Welcome to GreatistYou, a new social experiment where we see what happens when five people decide to change their health—and broadcast their journeys for everyone to see. Four goals, five contestants, and six weeks to crush said goals for the promise of a better life (oh, and $ 1,000!).

Can you believe it’s over? Watching our contestants get through six weeks of personal goal-crushing has been inspiring, fun, and informative. We’re proud of each and every one of them! Now it’s time for one final check-in to see how they’re doing.

  • Darby and Adrienne (@greatistdanda) are still feeling that sense of accomplishment that comes from running a six-plus-mile race like it’s nothin’ at all. They hope to keep up with their running routine, as well as all the other healthy habits they formed.
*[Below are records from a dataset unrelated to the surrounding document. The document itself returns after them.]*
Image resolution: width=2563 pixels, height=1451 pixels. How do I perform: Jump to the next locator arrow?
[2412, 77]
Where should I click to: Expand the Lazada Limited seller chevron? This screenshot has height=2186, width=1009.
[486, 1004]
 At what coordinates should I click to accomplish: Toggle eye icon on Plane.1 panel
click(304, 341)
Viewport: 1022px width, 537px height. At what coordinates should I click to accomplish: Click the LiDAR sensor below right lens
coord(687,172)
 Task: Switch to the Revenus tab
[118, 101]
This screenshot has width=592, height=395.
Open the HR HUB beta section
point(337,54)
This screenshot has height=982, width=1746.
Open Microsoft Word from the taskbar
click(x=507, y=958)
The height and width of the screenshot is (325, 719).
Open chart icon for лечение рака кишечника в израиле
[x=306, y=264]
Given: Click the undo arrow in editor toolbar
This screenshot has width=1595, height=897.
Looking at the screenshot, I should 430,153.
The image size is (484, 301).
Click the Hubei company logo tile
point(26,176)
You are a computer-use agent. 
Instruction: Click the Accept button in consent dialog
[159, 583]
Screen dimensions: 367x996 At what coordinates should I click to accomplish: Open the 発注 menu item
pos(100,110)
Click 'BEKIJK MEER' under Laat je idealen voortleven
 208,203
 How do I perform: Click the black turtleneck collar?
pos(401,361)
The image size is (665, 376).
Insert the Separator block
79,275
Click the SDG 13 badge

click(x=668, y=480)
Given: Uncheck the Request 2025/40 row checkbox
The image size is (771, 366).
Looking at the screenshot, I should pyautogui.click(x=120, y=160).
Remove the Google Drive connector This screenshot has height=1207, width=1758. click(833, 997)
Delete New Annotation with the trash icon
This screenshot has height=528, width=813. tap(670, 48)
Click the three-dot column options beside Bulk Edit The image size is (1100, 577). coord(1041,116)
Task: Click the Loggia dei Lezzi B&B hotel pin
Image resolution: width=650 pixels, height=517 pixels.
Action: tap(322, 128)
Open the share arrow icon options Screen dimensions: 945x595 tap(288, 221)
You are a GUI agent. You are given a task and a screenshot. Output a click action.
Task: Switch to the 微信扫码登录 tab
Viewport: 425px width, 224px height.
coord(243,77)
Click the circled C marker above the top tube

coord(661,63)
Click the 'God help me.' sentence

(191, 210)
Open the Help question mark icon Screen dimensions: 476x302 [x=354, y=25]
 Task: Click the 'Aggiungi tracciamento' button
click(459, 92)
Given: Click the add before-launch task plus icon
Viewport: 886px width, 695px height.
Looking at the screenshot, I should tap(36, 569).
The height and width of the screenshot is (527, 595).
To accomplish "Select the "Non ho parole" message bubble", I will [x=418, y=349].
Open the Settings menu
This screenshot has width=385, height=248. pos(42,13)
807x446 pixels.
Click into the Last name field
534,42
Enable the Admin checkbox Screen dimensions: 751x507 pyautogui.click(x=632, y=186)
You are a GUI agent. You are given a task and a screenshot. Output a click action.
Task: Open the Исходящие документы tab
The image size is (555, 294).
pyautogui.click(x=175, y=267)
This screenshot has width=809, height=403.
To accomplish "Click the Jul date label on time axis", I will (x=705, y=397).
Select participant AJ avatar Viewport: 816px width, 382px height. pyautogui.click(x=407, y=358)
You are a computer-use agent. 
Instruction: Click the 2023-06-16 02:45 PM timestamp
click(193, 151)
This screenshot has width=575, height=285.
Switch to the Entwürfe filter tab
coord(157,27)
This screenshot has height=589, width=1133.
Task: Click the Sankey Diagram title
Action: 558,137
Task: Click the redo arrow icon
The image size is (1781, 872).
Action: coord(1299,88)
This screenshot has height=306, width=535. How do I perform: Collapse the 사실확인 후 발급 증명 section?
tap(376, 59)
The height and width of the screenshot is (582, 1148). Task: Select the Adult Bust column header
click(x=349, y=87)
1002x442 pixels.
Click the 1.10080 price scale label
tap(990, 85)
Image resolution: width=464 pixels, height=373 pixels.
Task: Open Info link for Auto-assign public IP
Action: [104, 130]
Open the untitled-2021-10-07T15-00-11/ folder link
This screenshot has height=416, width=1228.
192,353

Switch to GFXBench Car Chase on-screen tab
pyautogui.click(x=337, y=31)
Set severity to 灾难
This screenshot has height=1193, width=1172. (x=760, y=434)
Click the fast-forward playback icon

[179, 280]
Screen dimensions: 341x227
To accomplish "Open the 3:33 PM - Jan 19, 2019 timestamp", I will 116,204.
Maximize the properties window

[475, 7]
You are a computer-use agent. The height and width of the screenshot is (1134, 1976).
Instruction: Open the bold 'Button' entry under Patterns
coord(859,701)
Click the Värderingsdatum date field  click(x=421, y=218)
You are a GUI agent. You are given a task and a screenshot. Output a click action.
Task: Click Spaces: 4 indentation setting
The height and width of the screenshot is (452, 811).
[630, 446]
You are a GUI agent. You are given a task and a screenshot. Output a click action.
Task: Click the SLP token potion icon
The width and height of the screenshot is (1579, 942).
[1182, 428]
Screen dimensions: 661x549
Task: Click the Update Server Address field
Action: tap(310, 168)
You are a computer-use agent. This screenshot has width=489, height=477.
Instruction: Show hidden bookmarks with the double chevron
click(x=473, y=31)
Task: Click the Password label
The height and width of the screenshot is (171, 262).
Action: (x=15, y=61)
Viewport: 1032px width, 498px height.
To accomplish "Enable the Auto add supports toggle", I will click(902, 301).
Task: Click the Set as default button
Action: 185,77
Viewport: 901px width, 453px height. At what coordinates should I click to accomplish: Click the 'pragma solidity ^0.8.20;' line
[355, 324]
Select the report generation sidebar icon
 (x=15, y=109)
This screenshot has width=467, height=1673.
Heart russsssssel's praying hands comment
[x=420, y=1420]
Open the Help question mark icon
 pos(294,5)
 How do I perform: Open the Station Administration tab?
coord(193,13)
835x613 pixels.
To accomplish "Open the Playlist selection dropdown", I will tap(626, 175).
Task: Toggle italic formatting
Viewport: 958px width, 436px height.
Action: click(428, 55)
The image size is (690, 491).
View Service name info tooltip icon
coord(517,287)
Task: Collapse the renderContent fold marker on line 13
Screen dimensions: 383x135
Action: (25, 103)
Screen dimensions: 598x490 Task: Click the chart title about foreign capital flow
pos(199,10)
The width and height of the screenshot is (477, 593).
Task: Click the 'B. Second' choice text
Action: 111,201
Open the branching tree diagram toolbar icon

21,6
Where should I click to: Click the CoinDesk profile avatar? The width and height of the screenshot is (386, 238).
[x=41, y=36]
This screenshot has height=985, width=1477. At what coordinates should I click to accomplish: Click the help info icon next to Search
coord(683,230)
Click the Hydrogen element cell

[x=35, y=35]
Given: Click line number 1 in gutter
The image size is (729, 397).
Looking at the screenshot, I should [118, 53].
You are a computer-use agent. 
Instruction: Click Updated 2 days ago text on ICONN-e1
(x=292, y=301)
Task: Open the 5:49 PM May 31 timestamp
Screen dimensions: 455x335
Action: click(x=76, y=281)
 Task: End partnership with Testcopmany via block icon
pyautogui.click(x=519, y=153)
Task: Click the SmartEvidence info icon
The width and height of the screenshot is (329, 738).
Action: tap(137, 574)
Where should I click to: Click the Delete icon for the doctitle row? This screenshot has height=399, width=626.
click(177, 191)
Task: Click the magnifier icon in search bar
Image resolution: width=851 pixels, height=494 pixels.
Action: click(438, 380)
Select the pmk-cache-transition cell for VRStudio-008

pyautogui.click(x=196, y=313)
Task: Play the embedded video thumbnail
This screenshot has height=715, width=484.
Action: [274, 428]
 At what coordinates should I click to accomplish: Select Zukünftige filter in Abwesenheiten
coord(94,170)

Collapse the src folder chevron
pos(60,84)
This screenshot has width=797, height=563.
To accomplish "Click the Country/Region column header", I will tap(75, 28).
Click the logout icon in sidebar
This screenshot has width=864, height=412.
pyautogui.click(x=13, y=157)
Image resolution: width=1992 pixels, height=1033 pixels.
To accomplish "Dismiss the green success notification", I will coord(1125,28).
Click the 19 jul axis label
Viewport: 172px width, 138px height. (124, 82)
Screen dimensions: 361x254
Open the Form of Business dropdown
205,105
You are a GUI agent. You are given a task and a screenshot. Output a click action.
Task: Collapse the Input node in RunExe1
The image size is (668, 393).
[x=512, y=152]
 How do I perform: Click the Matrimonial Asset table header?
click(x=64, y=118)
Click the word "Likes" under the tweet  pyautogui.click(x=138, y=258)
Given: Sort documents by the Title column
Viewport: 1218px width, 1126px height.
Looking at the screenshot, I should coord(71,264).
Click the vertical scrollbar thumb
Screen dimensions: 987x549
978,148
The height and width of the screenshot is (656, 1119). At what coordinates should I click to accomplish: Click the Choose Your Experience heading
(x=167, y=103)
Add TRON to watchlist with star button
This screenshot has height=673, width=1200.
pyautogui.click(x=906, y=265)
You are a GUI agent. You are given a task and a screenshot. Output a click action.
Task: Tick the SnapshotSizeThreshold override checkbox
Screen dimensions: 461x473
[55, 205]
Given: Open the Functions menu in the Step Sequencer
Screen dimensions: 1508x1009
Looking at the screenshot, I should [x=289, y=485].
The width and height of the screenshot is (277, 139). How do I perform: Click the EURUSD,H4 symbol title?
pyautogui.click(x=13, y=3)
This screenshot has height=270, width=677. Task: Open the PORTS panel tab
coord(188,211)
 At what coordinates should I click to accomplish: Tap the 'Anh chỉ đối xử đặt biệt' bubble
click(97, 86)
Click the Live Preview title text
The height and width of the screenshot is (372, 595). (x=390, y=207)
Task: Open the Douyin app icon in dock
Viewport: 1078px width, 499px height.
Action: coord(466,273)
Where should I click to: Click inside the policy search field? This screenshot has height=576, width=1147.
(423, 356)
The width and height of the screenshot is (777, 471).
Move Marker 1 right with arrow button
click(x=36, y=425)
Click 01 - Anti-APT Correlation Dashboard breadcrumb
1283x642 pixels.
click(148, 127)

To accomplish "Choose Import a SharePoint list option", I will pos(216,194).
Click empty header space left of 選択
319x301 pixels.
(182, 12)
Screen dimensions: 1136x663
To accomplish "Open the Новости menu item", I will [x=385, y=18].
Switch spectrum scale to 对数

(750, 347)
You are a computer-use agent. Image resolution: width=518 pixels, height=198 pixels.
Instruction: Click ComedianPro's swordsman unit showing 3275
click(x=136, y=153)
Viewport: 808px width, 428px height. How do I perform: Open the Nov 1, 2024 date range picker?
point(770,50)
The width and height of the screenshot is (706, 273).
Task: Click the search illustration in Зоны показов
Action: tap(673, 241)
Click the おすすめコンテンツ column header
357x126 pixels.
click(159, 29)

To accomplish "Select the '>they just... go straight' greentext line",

  • Brandon (@greatistbrandon) is trying to get back on track after a Panda Express run and a battle with his pants. Don’t let your pants tell you how to live, Brandon; show them who’s boss!
  • Jasmine (@greatistjasmine) is loving every minute of her post-Whole30 brunch. But she’s not straying too far from her new way of eating. Eggs and spinach over an English muffin is leaps and bounds better than, say, a big pile of syrup-soaked pancakes. Keep it up!
  • Regina (@greatistregina) is finally relaxing after beating people up last weekend. She’s long overdue for some rest, so we hope she spends the weekend chilling out with a Camelbak full of ice-cold white wine. Just kidding, you probably shouldn’t do that. Probably.